Guinness – A Case Study
Once upon a time, a marketing person who was responsible for Guinness, the dark coloured Irish stout, told me that there were three words at the core of the brand. I could give you 100 guesses and you might get 1 out of the 3. But once you know them, they make a lot of sense. They are….
Goodness ~ Power ~ Communion
The Words at the Core of Guinness
Goodness. Not a word you would typically associate with a beer. But a word that has appeared in Guinness advertisements for decades. In 1929, the brand used a campaign – ‘Guinness is Good for You‘ – and there are some arguments to justify this claim.
Power. In the 1930s, Guiness ran ads with the slogan – ‘Guiness for Strength’, which they might not get away with today, however the more modern ads still have this word at the core. Take a look at ‘The Surfer‘, a black and white TV commercial from 1998 which features horses in pounding waves.
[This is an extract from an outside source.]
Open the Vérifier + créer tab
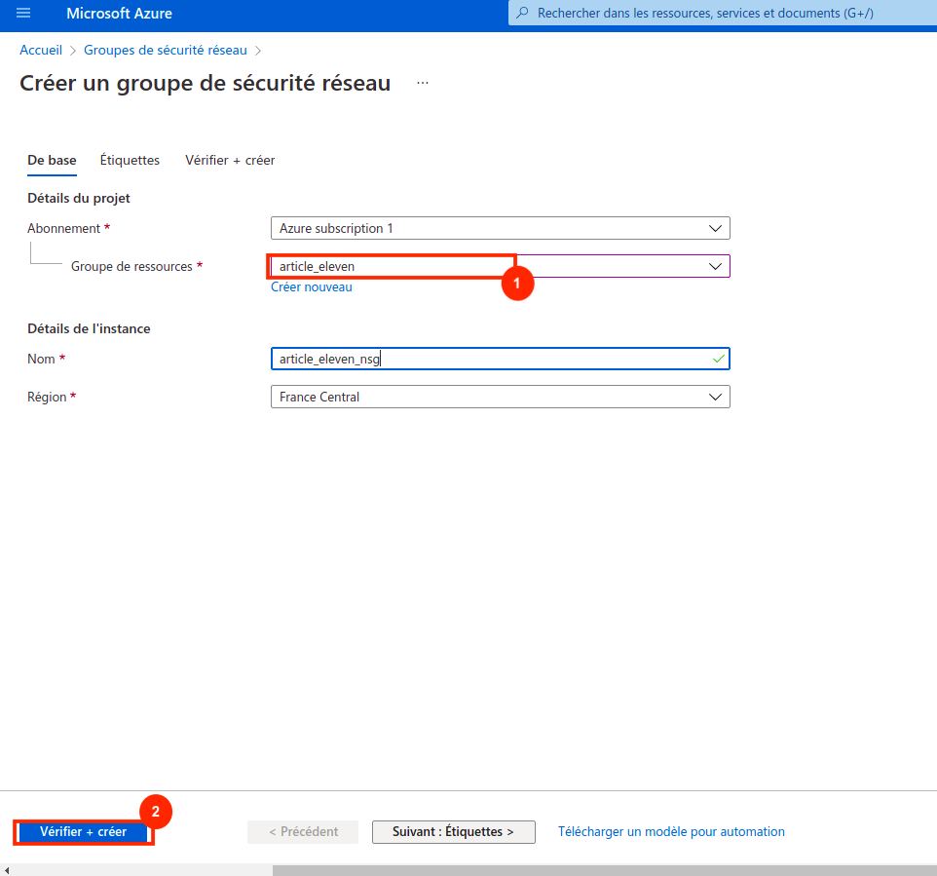Screen dimensions: 937x876 point(230,160)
Why was the ad in black and white? Look at a glass of Guinness. The power theme also comes through in some of the sports that the brand supports – like rugby.
Communion. A secular definition of this word is ‘an act or instance of sharing.’ This in and of itself makes a lot of sense for a beer brand. Many campaigns feature friends together, sharing a drink and a moment. Once again, Rugby is a team sport with a close camaraderie . However, that is not the whole story. Guinness is an Irish brand – in fact its hard to think of an Irish brand recognised more globally. Communion has a very different definition for the predominantly Catholic Irish population. Having this word at the core of the brand gives everything that Guinness does a deeper meaning.
Refine, Distill, Concentrate…
These days, a brand is just as likely to share much of its DNA with the founder of the company. Think about Virgin or Apple or Tesla. Try to imagine those brands without thinking of Richard Branson, Steve Jobs or Elon Musk.
That’s one way to go. Take the personalities and traits of the founding team and use that as a starting point.
Or, if your brand is very different to the people who are driving it, you can use a ‘Mad Men’ style exercise to imagine your brand as a person.
It’s not easy. It takes concentration and time. But it’s worth it.